WHAT IS EXPECTED -> Word for word, set down the records and skip each picture.

== RECORDED DATA

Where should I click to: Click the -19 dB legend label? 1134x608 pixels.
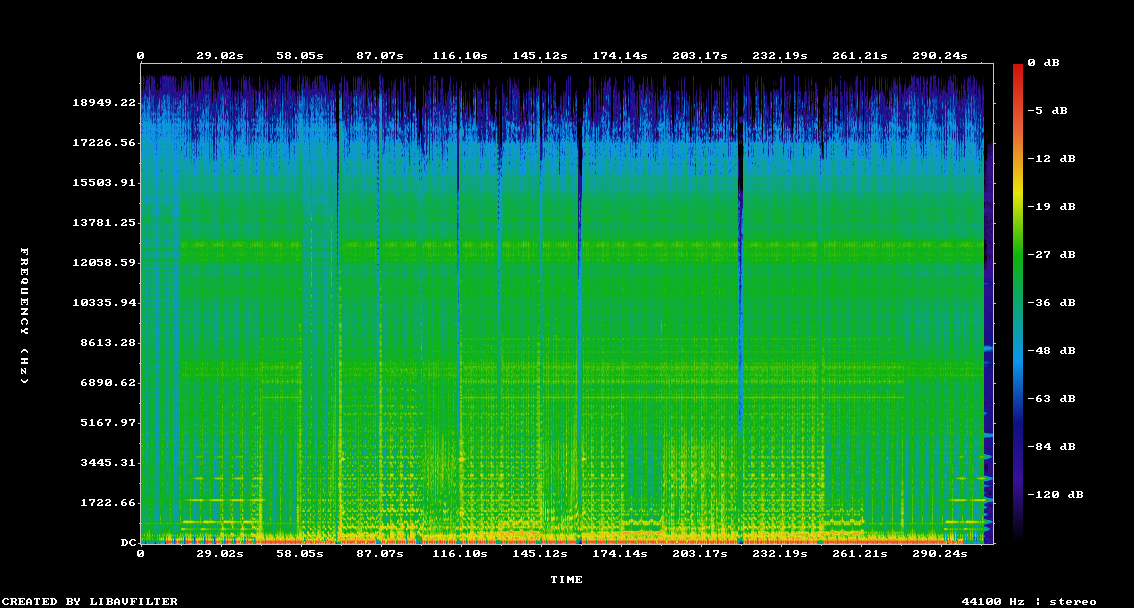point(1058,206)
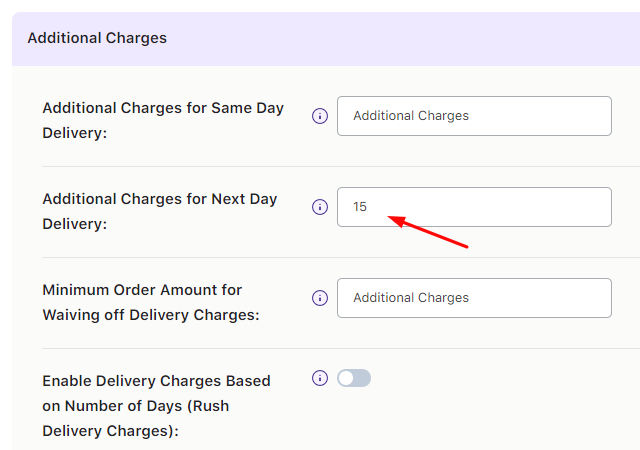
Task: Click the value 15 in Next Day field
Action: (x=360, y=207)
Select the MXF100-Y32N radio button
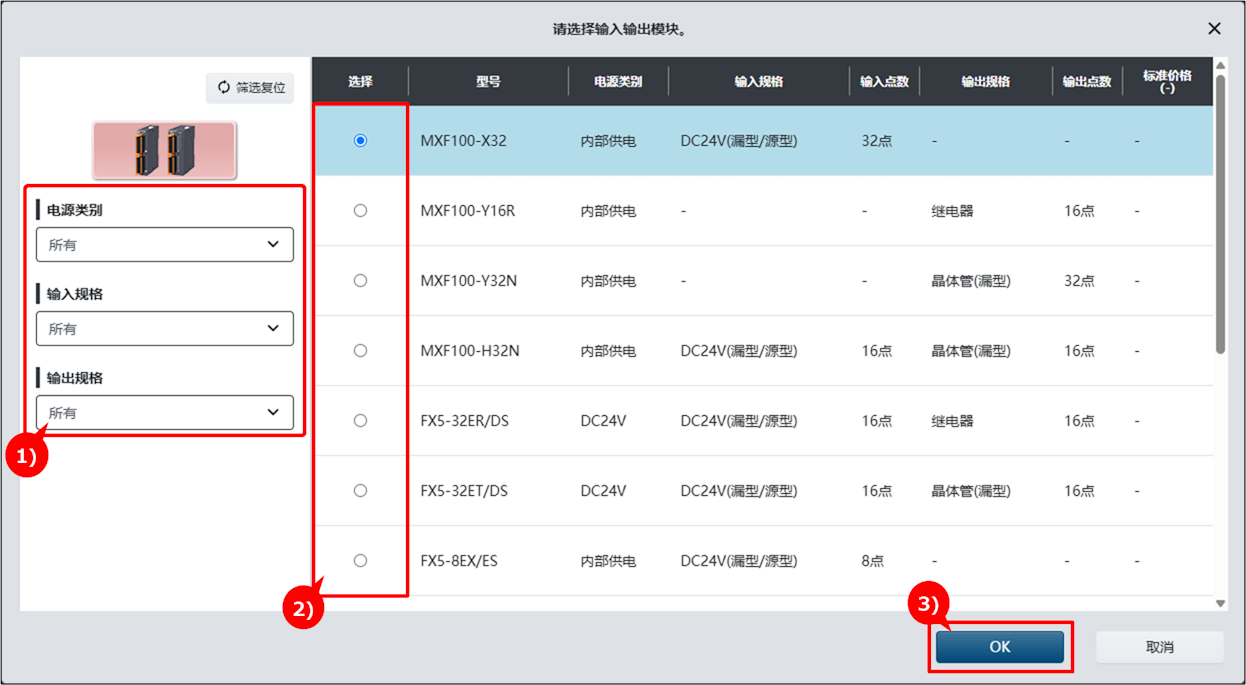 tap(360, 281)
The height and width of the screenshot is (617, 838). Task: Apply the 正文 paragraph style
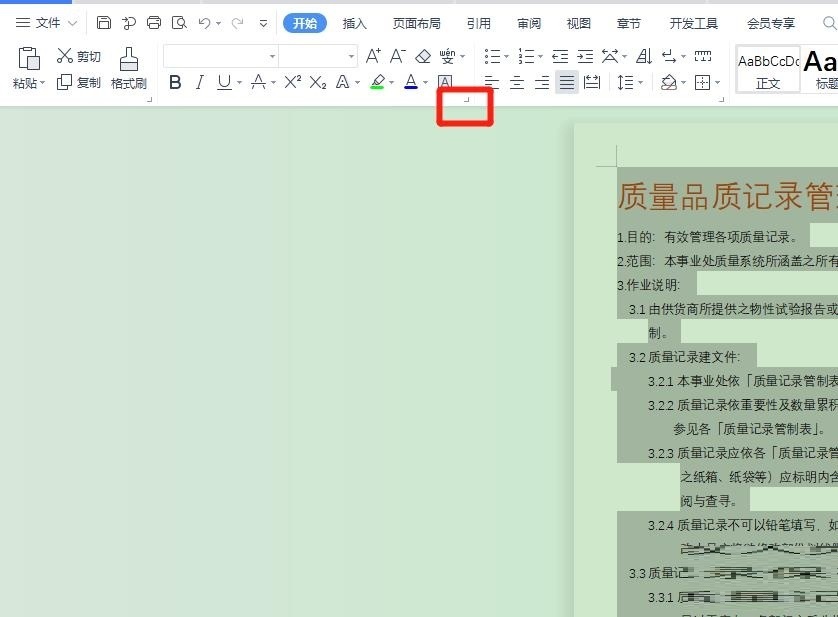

====

RESULT FOR THIS EXERCISE ->
Where should I click to: Click the -19 dB legend label? 1134x608 pixels.
point(1058,206)
Task: Click the value 15 in Next Day field
Action: (x=360, y=207)
Select the MXF100-Y32N radio button
 tap(360, 281)
The height and width of the screenshot is (617, 838). Task: Apply the 正文 paragraph style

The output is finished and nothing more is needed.